Reside nesta Villa hum Auditor Geral, que conhece das causas dos Soldados, & há hum Vigario Geral posto pelo Arcebispo de Braga com certa jurisdiçaõ coarctada nesta Villa, & em outras circunvisinhas. Assistem ao seu governo civil hum Juiz de Fóra, Vereadores com seus Officiaes, hum Juiz dos Orfãos com dous Escryvaens, & seis Tabeliaens. Tem muitas casas nobres de appellidos, Magalhaens, Teixeiras, Barros, Bahias, Queirogas, Madeiras, Pinheiros, Fontouras, Moraes, Araujos, Fontes, Oliveiras, Carneiros, Campilhos, Pereiras, Velhos, Barrozos, Sousas, Costas, Pessoas, Brandoens, Chaves, Pequenos, & outros muitos.

**DADOS FORNECIDOS**

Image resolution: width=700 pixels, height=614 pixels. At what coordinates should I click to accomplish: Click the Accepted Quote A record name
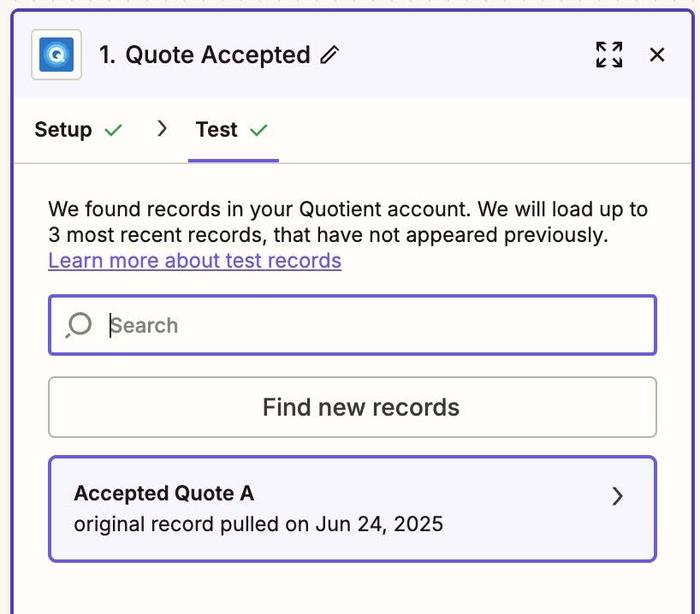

**O QUE SE PEDE**
Reescreva a parte da fonte que começa nas palavras "Reside nesta Villa" e vai até as palavras "Pequenos, & outros muitos.", trocando "Juiz de Fóra" por "Juiz Ordinario". Os dados fornecidos não têm relação com a fonte.

**RESPOSTA ESCRITA**
Reside nesta Villa hum Auditor Geral, que conhece das causas dos Soldados, & há hum Vigario Geral posto pelo Arcebispo de Braga com certa jurisdiçaõ coarctada nesta Villa, & em outras circunvisinhas. Assistem ao seu governo civil hum Juiz Ordinario, Vereadores com seus Officiaes, hum Juiz dos Orfãos com dous Escryvaens, & seis Tabeliaens. Tem muitas casas nobres de appellidos, Magalhaens, Teixeiras, Barros, Bahias, Queirogas, Madeiras, Pinheiros, Fontouras, Moraes, Araujos, Fontes, Oliveiras, Carneiros, Campilhos, Pereiras, Velhos, Barrozos, Sousas, Costas, Pessoas, Brandoens, Chaves, Pequenos, & outros muitos.